Niños de papá del Hip Hop, Chicas Malas en versión B-boy.
Product placement es eso que se hace en La batalla del año (2013). Ha batallado por ser la película que más marcas incluye, y en mi imaginario reciente, ha ganado el título. Tomando la sobreabundancia de marcas que, bien intencionadamente, se cuelan en la pantalla, se podría decir que estamos ante un escaparate, más que ante una pantalla. La subordinación del arte a la industria, bien puede reflejar las necesidades de financiación que puede estar atravesando la industria (¿la hollywodiense? Lo dudo), pero esto no puede llevarnos a prostituir al cine a cambio de unas monedas que paguen su coste.
Tomando esta prostitución como premisa, he aquí el problema por excelencia que viene a desmerecer cierto cine comercial bajo el que se enmarca La batalla del año: el exceso y la dilatación. La ficción se vuelve extremamente ficticia, lo que significa increíble dentro de los propios límites de credulidad en los que se adscribe cada film. Una película de superhéroes admite creíbles los poderes así como que puedan salvar a la humanidad o a la chica guapa. En una película de jóvenes ególatras convirtiéndose en equipo, los límites de la credulidad se asocian a nuestra realidad inmediata y por lo tanto, sobrepasarla provoca una disonancia radical.
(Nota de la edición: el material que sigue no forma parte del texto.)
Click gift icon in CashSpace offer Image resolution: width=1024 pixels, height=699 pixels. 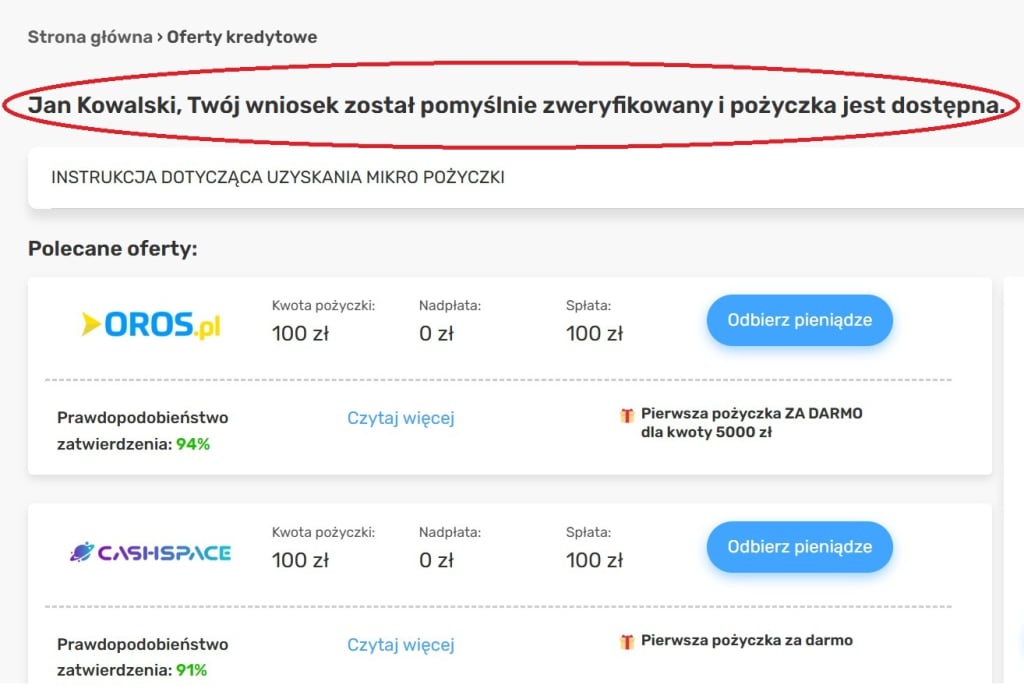tap(627, 641)
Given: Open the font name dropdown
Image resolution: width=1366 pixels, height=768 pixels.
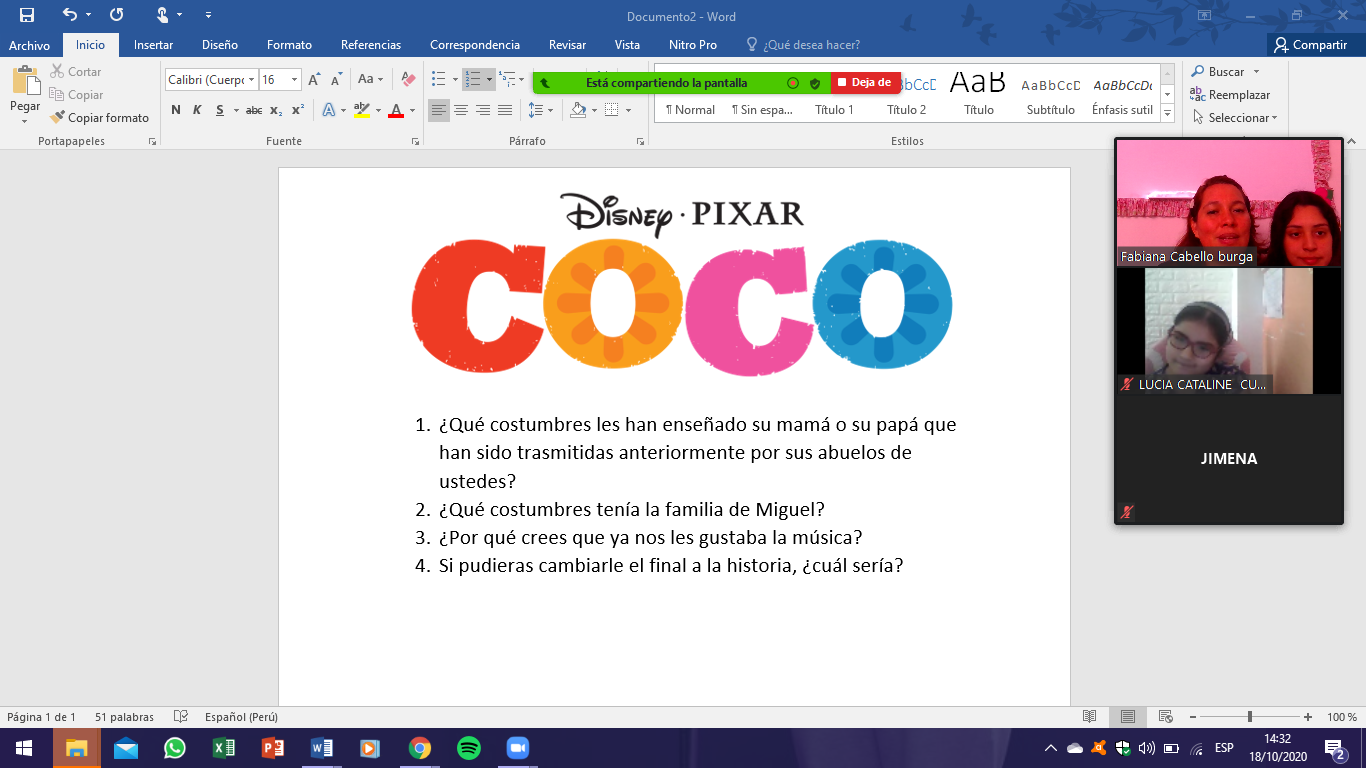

La cultura Hip Hop es paradójicamente su punto más flojo. Se recoge sin éxito una subcultura con el fin de traerla al público de masas. En este proceso, el filme fracasa por los elitismos que se adscriben al Hip Hop, olvidando sus orígenes, ya que se centra en el espectáculo que se ha creado del mismo. Aquellos jóvenes latinos y afroamericanos del Bronx y Harlem nunca existieron. La herencia de los años setenta es borrada a favor del Hip Hop como tendencia. Los estadounidenses fueron quienes inventaron el Hip Hop, nunca aquellos jóvenes inmigrantes o hijos de inmigrantes excluidos por la sociedad norteamericana.
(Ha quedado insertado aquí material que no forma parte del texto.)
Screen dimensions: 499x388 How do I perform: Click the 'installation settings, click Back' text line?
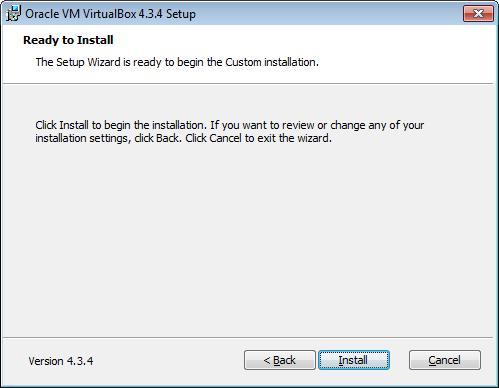click(184, 138)
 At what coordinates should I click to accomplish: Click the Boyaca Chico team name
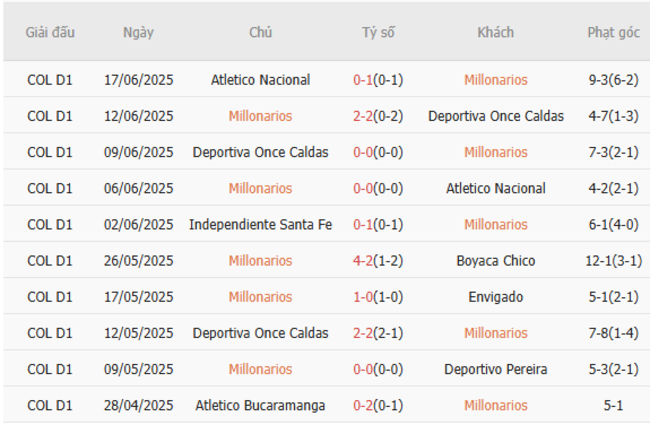coord(495,261)
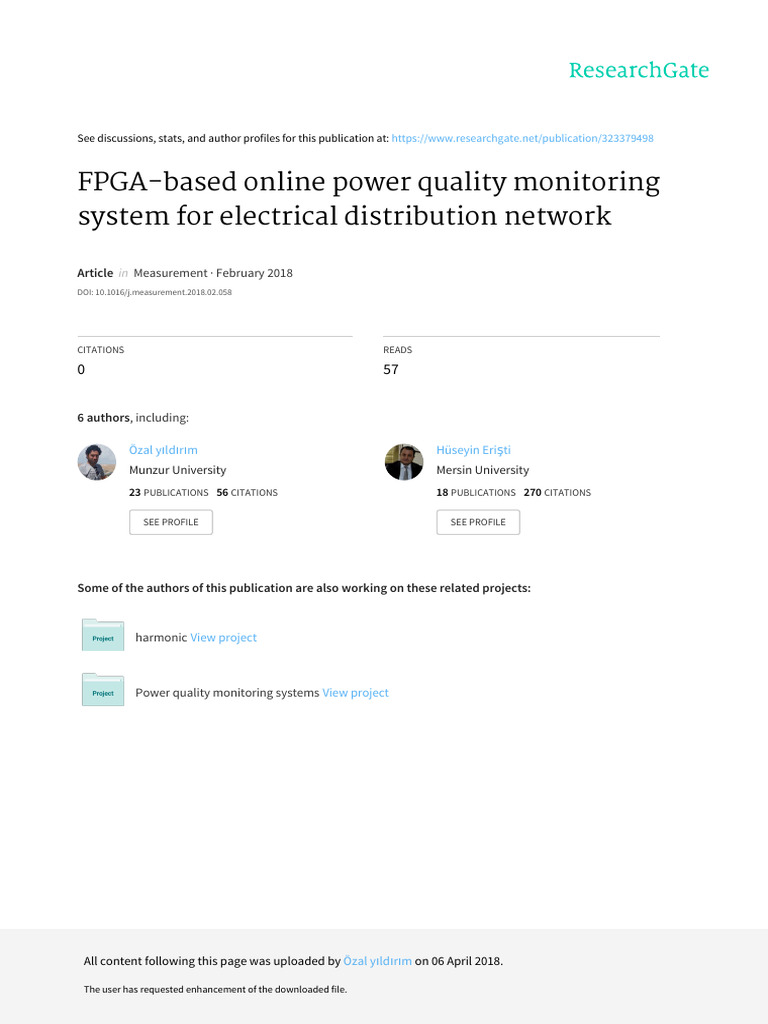Click Mersin University affiliation text

tap(482, 470)
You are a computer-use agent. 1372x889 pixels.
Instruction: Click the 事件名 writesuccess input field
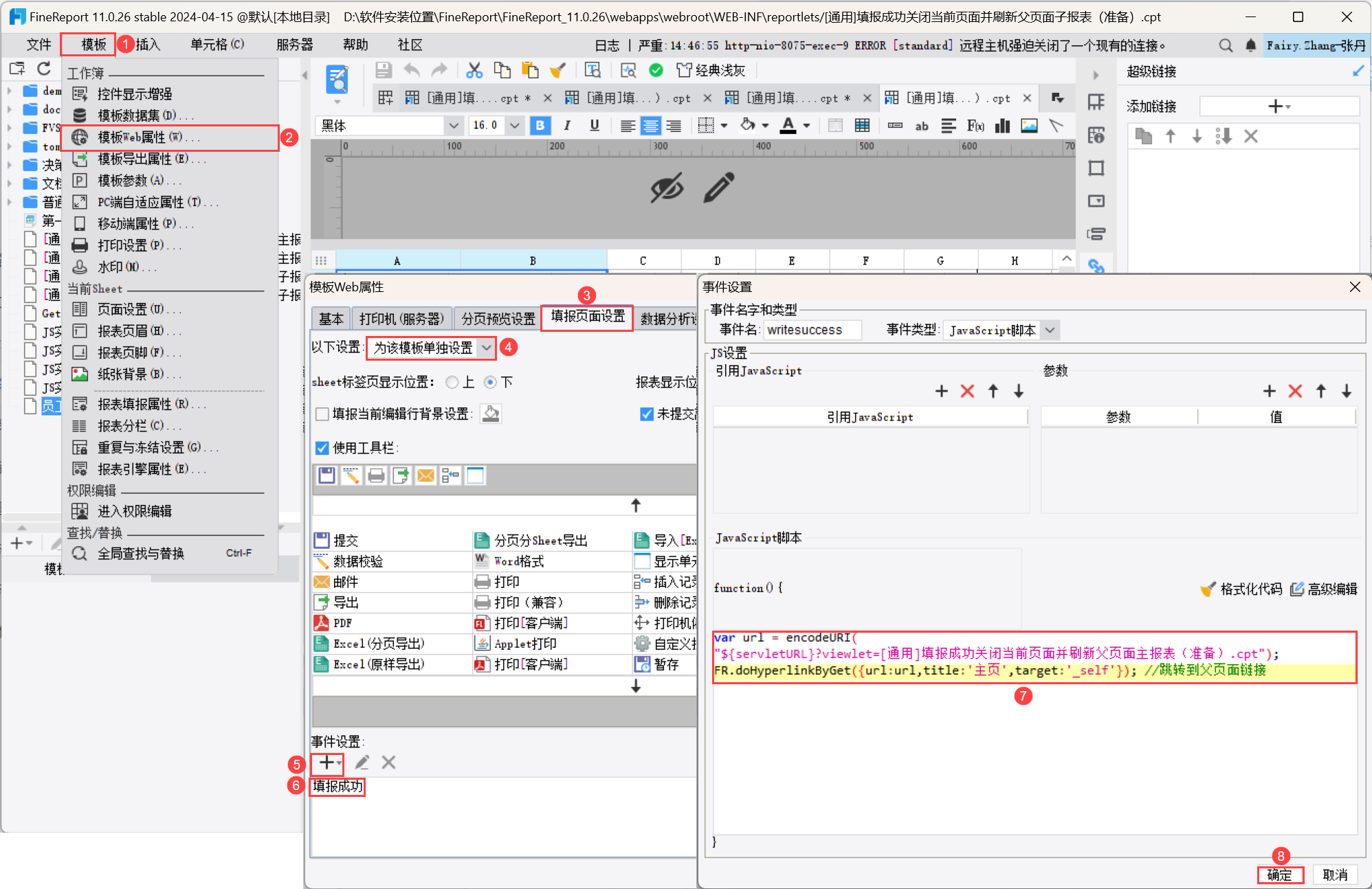coord(812,330)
Por si fuese poco este desplazamiento hacia la élite y la espectacularización de una subcultura, los roles no le hacen ningún favor a la película. Tan manida es la psicología de los personajes que sorprende encontrarla. Dejando de un lado, la costumbre de incorporar bonachones judíos en las películas de Hollywood, ese entrenador exigente no es nada nuevo. Spiceworld (1997), sí, la película de las Spice Girls, ya contaba con un instructor del estilo. Una panda de niños malcriados tampoco es ninguna novedad, Chicas malas (2004) también lo eran. Aburre tener que decirlo. ¿Un homosexual y un homófobo que se terminan haciendo amigos? ¿De verdad?
Pedazo a pedazo, la película se cae por su propio peso. Además, resulta imposible no pensar que La batalla del año se aprovecha del Hip Hop como la moda renovada que es. Por otra parte, ¿es realmente necesario tanto metraje para tan poco? Benson Lee ha tirado ciento nueve minutos a la basura, cuando son muchos los que se pegarían por tener una oportunidad en la industria. Eso sí, por el número de patrocinadores, supongo que el gasto ya estará amortizado.